Like most American children--and a good many European children, I imagine--I grew up with the Warner Bros. pantheon of cartoon characters. Most of these, including Bugs Bunny, Daffy Duck and Porky Pig, came into existence in the late 1930s, but did not take on their iconic forms until the 1940s and 1950s. As much as I liked the cartoons featuring those famous figures, it was always the older ones from which they were absent that captured my imagination. They always seemed so ancient--watching these cartoons was like looking into another world. And in many ways, it was. The Jazz Age was swept out of the popular subconscious by World War II, and was further buried by the newfound prosperity and technological progressiveness of the Atomic Age.

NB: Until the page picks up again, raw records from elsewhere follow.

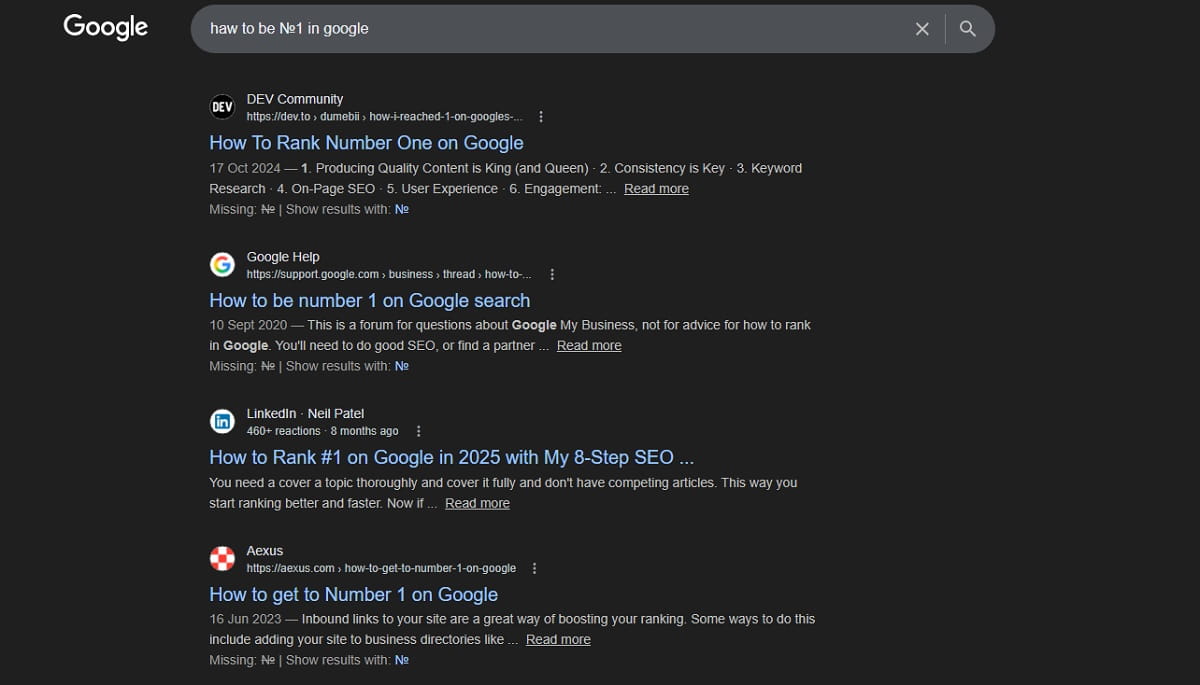Click the magnifier search icon

tap(966, 29)
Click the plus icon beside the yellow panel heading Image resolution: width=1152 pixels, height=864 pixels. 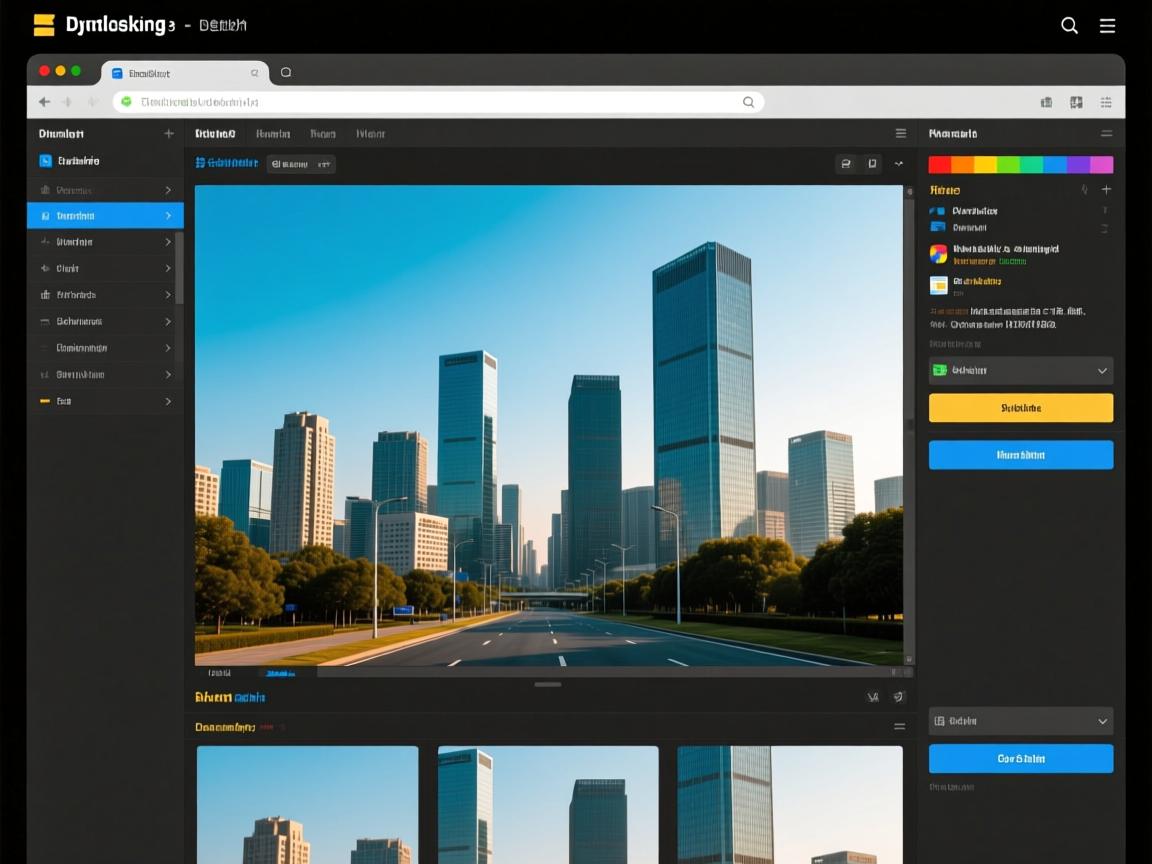[1106, 190]
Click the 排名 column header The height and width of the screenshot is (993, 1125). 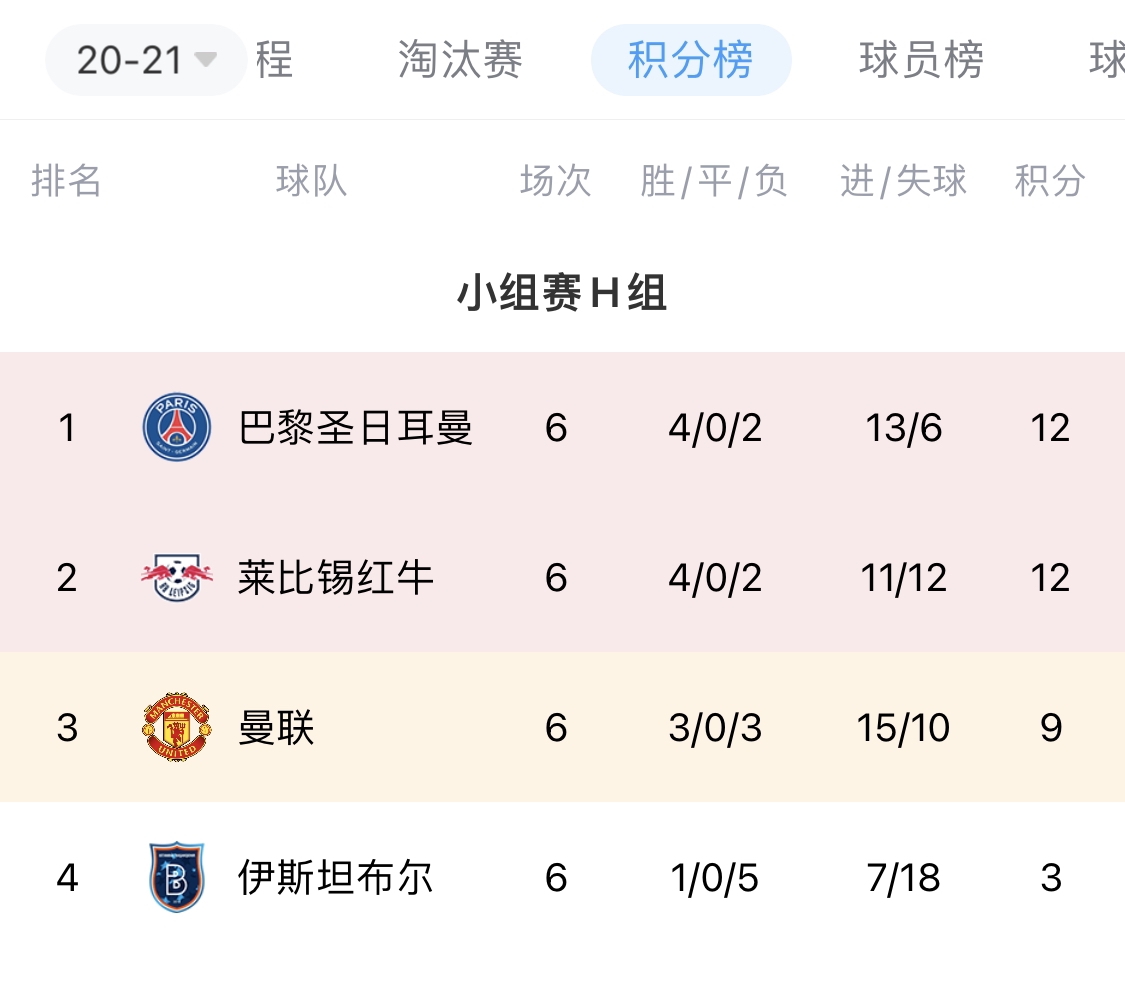66,181

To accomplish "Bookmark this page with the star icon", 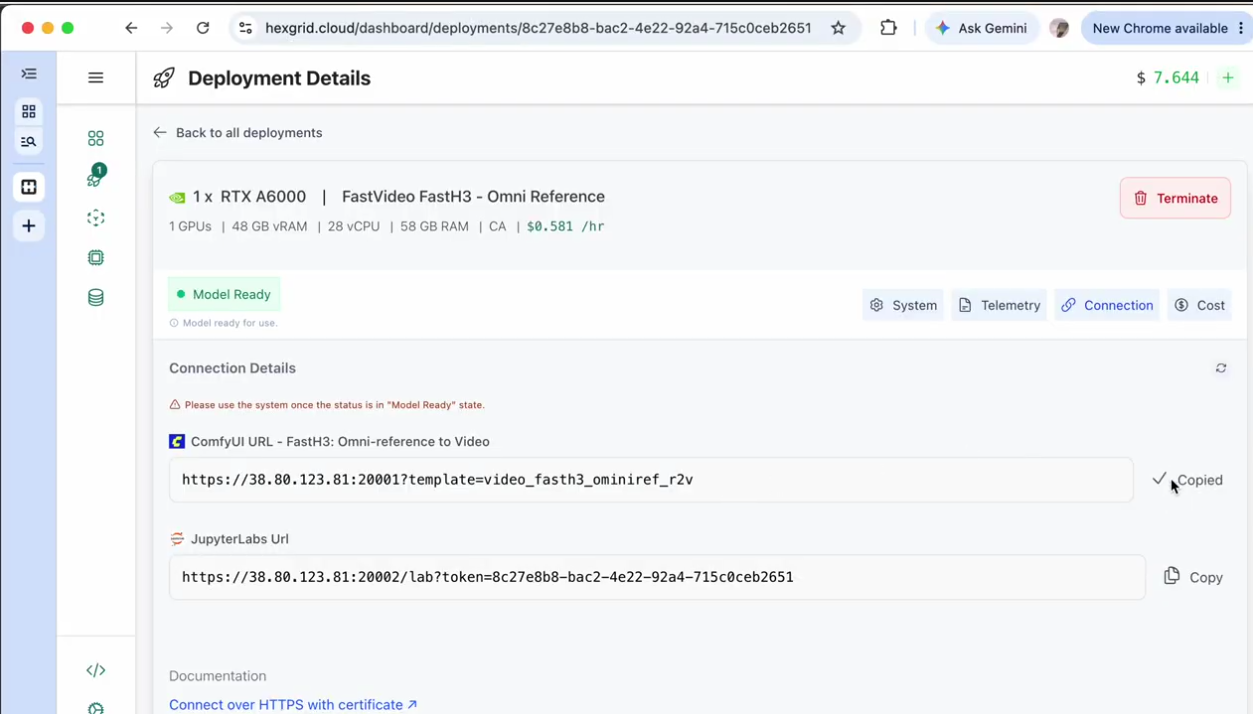I will tap(838, 28).
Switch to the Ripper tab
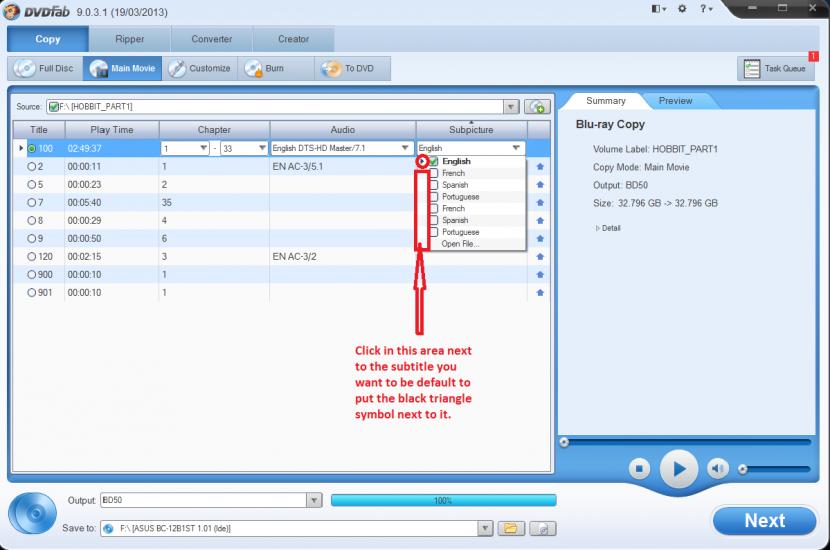 pyautogui.click(x=129, y=39)
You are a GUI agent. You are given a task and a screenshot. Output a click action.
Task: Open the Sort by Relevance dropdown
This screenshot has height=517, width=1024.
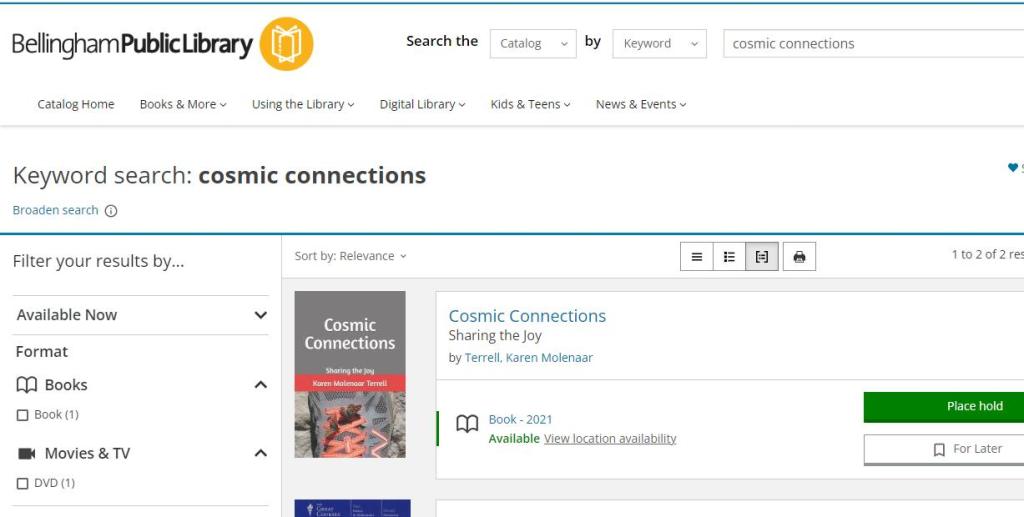[x=351, y=256]
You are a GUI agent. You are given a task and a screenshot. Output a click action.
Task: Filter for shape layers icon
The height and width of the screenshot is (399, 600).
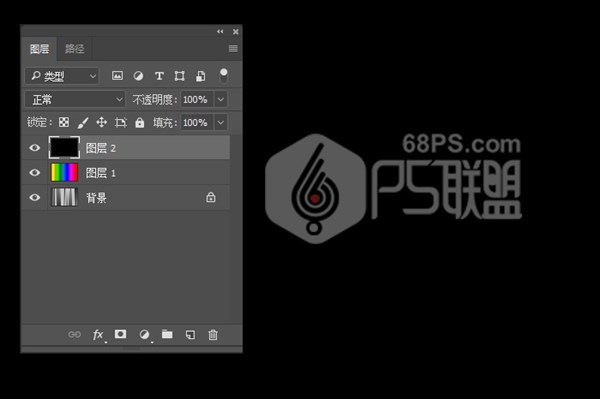coord(179,76)
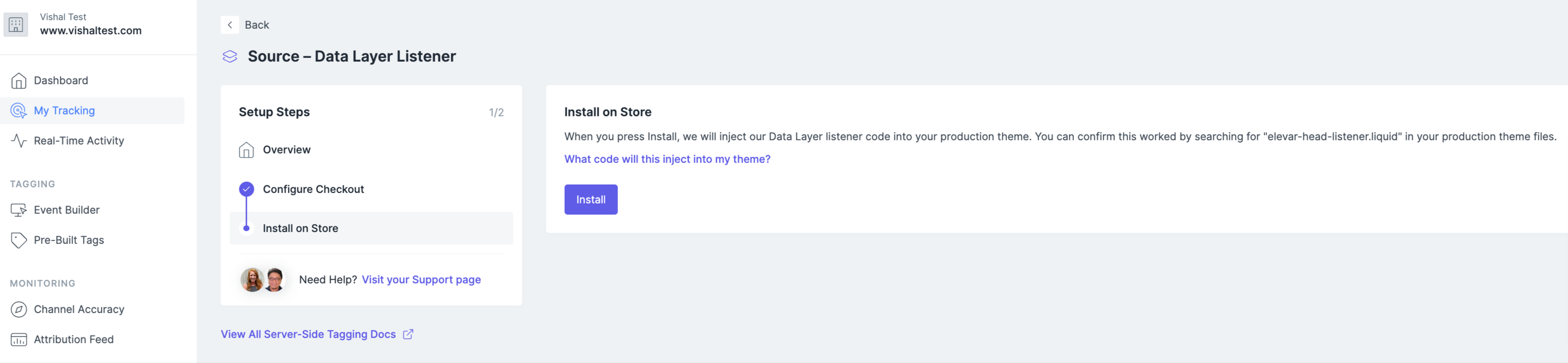Click the external link icon beside Tagging Docs

click(408, 334)
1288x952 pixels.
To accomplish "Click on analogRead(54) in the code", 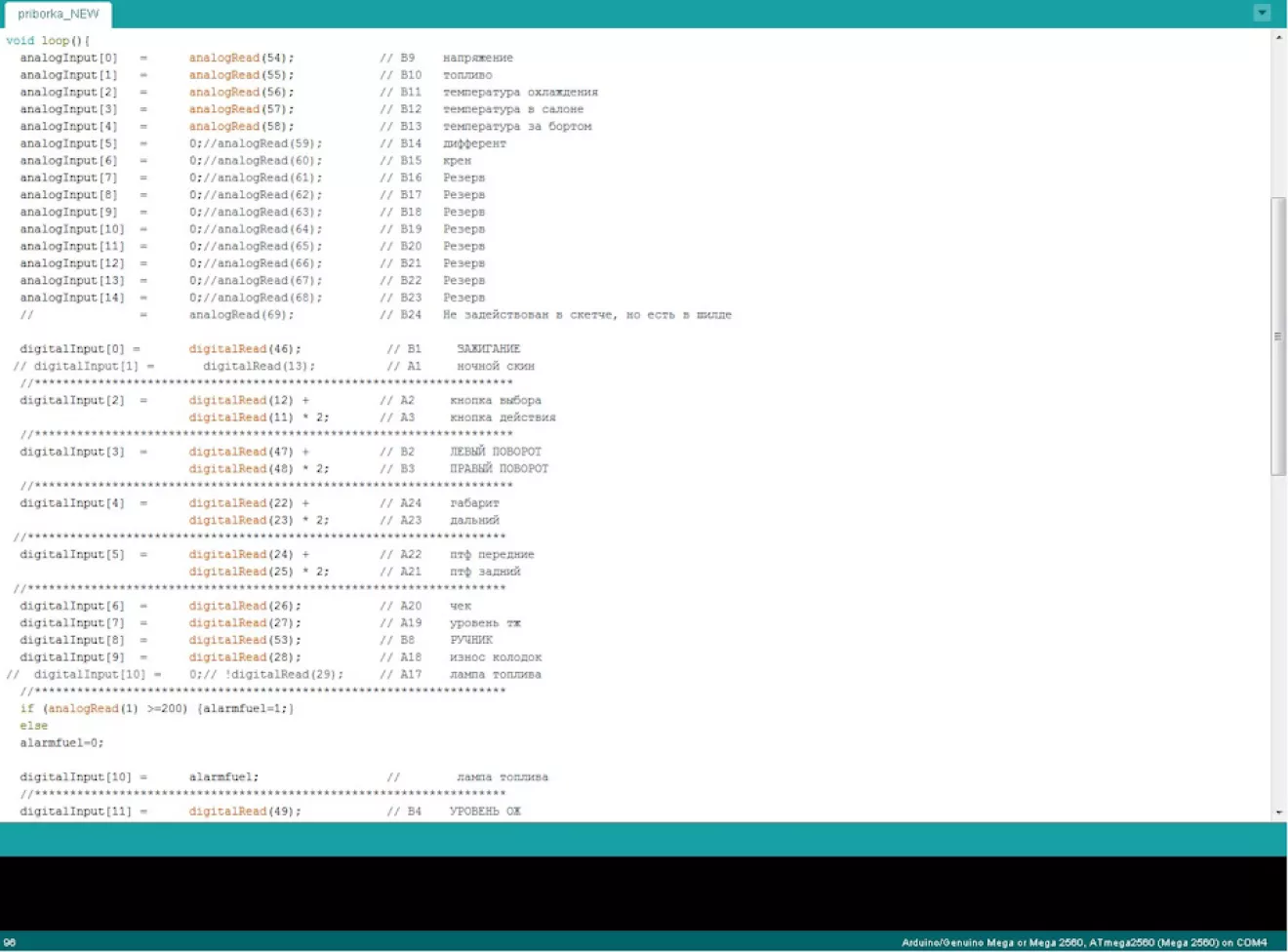I will (240, 58).
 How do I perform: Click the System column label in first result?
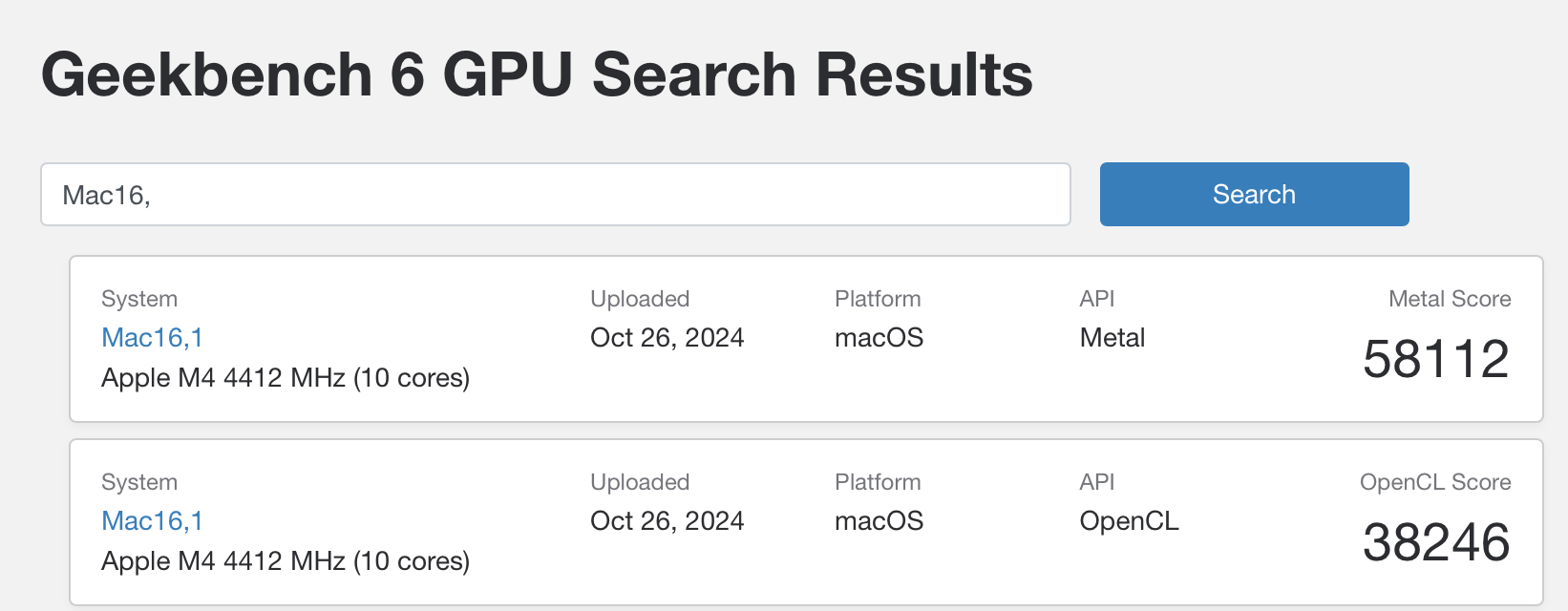(x=139, y=298)
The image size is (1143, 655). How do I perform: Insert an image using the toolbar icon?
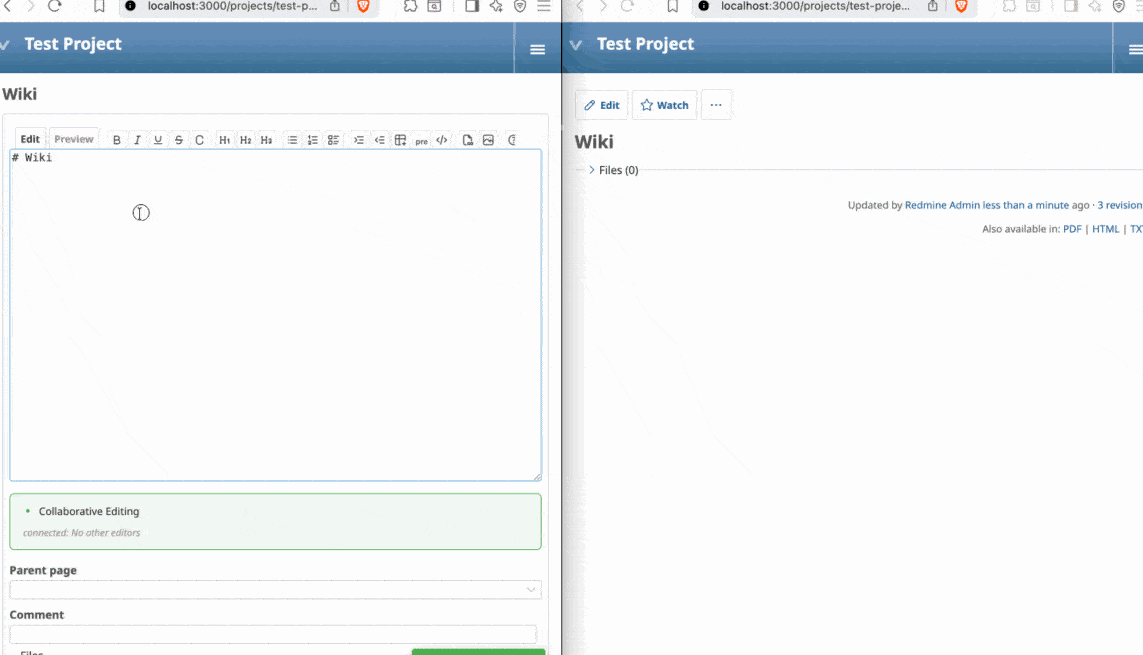click(x=488, y=140)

The Second World War was such a momentous event in the American mythos that we have become accustomed to thinking of the entire spectrum of Western history as part of two eras--before and after Pearl Harbor. In my younger years, I thought that way myself. Antiquity, the Middle Ages, the Enlightenment and the Jazz Age all fell into that largely homogenized morass of the before; American popular culture had become (and continues to be) so far removed from anything before December 7, 1941 that Cicero and Horace might as well be contemporaries of Abraham Lincoln and Douglas Fairbanks.
That is why I, as a young American, found those old cartoons so fascinating. It was a way of looking into that forgotten world, a way more real in my child's eyes than any history book I could have read.